I am ex-Navy, and the question is from a former Navy Nuke. If you ever read any safety manual, the highest safe voltage is 50V for shore based facilities, and 30V for sea-based facilities (i.e. ships). It is listed in OSHA, but never explained.

As an ex-navy sailor, I know the basis is based on 0.1A being deadly, and the lowest possible resistance for the human body is 500 ohms (300 ohms onboard ships), and ohms law gives you 50V. This is found in NSTM 300 app. H. I remember this vividly as it was a very popular level of knowledge question in the Navy.

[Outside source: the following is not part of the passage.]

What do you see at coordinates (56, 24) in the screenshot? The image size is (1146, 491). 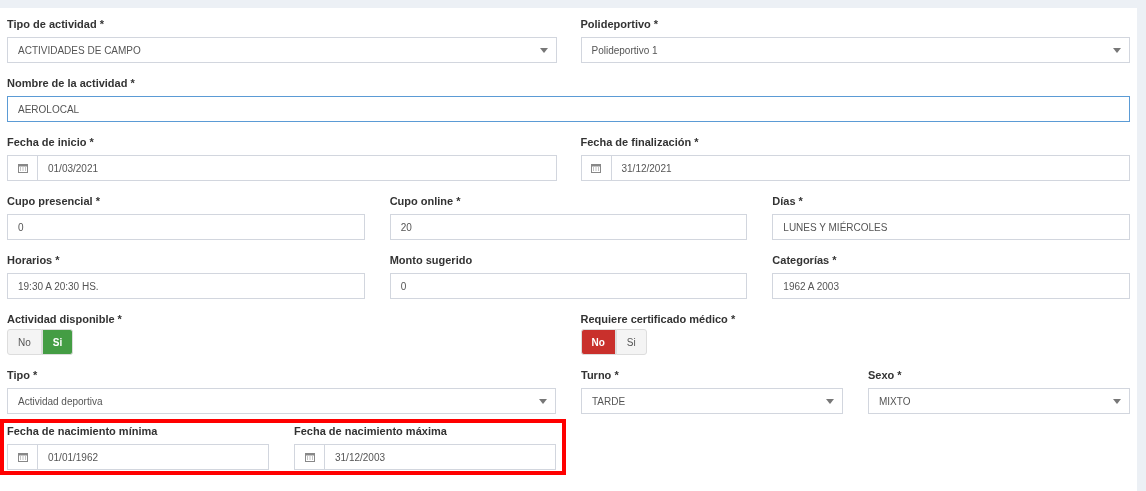 I see `field-label: Tipo de actividad *` at bounding box center [56, 24].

As you can tell, this question still haunts me in the private sector, but I can't find the answer anywhere in OSHA and NFPA 70E, it is just implied. Has anybody run across this answer?
You are right, this rule is taught all over the industry but I have no clue who came up with it. I'm going to ask around, curious to see what you find out.

3. ## NSTM 300 App G

For those interested in where I found the requirement in the NSTM 300 appendix G:

300-g.3.2 BODY RESISTANCE. At the outset of any consideration of safety from electric shock, it is important
to recognize that the resistance of the human body cannot be relied upon to prevent a fatal shock from 115
volt or even lower voltage circuits. When the skin is dry, it has a high resistance where it makes contact with the
electrodes through which current enters and leaves the body. The resistance may be high enough in this case to
protect a person from fatal shock even if one hand touches a bare conductor on one side of a 115volt line while
the other hand (or a foot) touches a bare conductor on the other side of the line. This is an exceptional case.
Onboard a ship, it is far more likely that the skin will be wet with perspiration or salt water. The contact resistance falls when the skin is wet, and the body resistance, measured from electrode to electrode, is low. Tests made
by the National Institute of Standards and Technology show that the resistance of the human body may be as low
as 500 ohms under unfavorable conditions. In warm and moist Marine environments such as are encountered on
naval vessels, body resistance as low as 300 ohms could be experienced. If 0.1 ampere is enough to cause death,
and if the body resistance can be as low as 300 ohms, it follows immediately that circuits above 30 volts can be
fatal. All circuits, even if of only a few volts, are potentially dangerous in that they may give rise to currents that
are immediately fatal, or that keep a person from letting go and ultimately cause death if they are not rescued by
their shipmates, or that cause a person to jump and perhaps fall under conditions that will cause serious injury.
The resistance of the body itself cannot be relied upon to provide protection from shock.